[DATASET EXTRACT Boundary: Start]
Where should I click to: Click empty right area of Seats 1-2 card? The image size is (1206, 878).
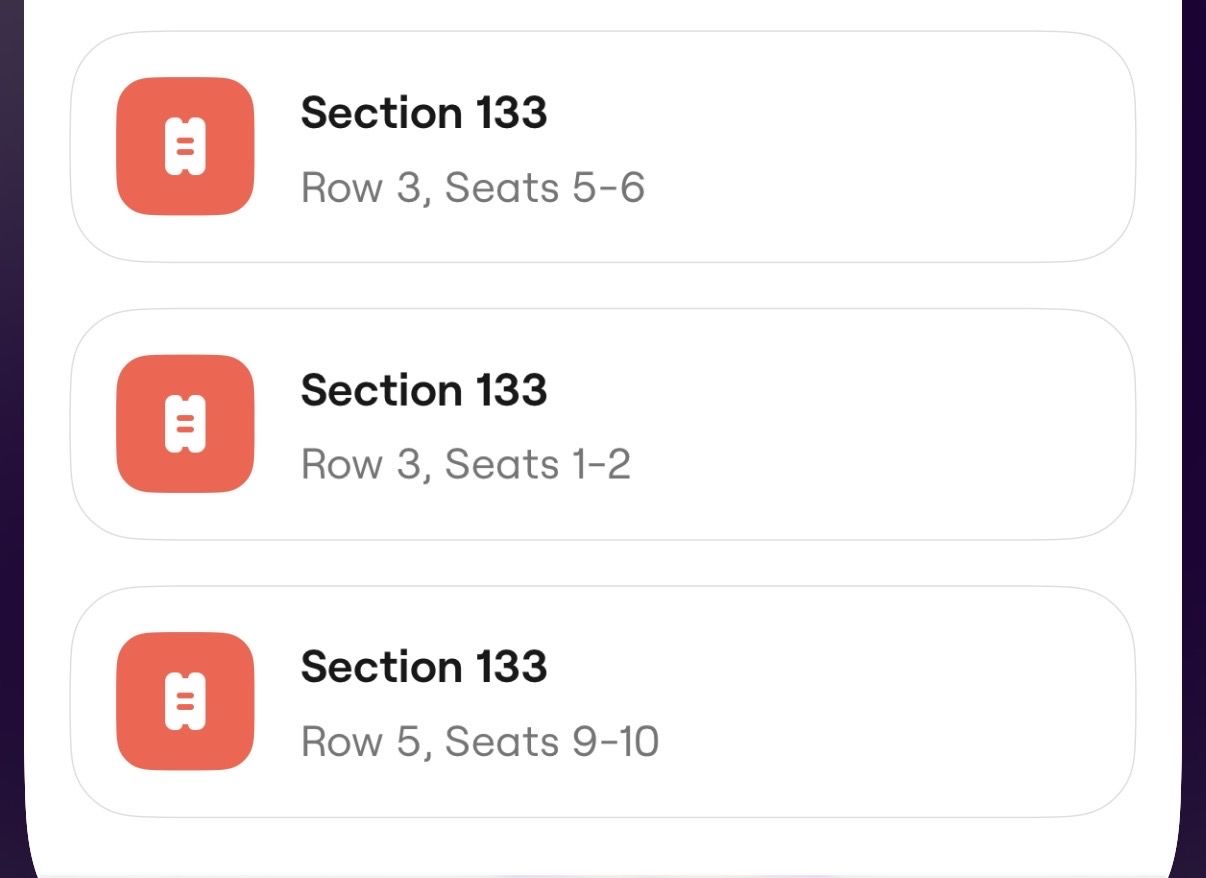click(x=950, y=424)
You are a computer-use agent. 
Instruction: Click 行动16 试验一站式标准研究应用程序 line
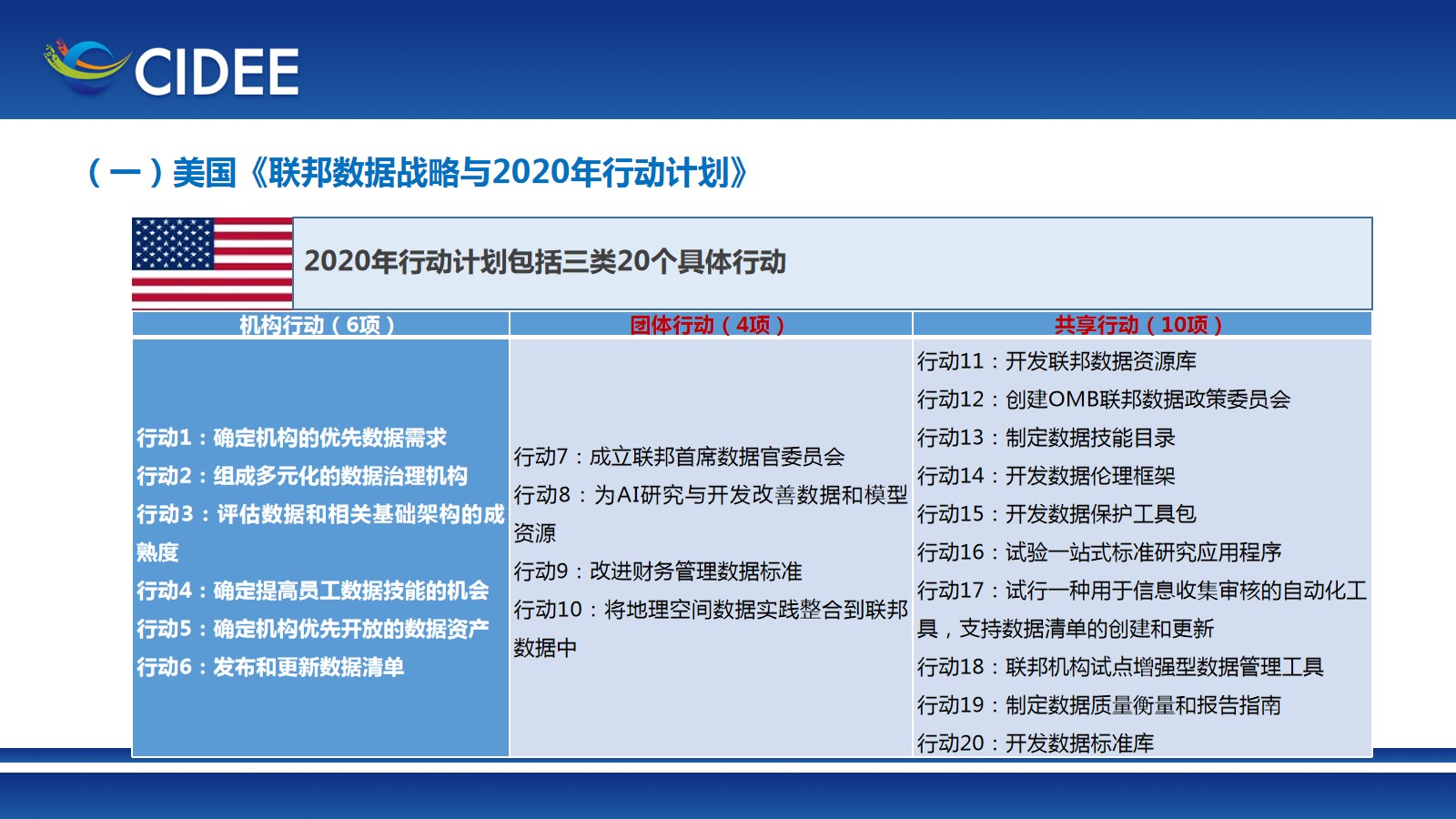point(1099,552)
[DATASET EXTRACT Boundary: End]
WORK TO COMPLETE
Output the data above in full. Skip every picture.

RESULT
Where should I click to: Click empty right area of Seats 1-2 card? The image size is (1206, 878).
click(x=950, y=424)
You are a computer-use agent. 
Instruction: Click 行动16 试验一站式标准研究应用程序 line
point(1099,552)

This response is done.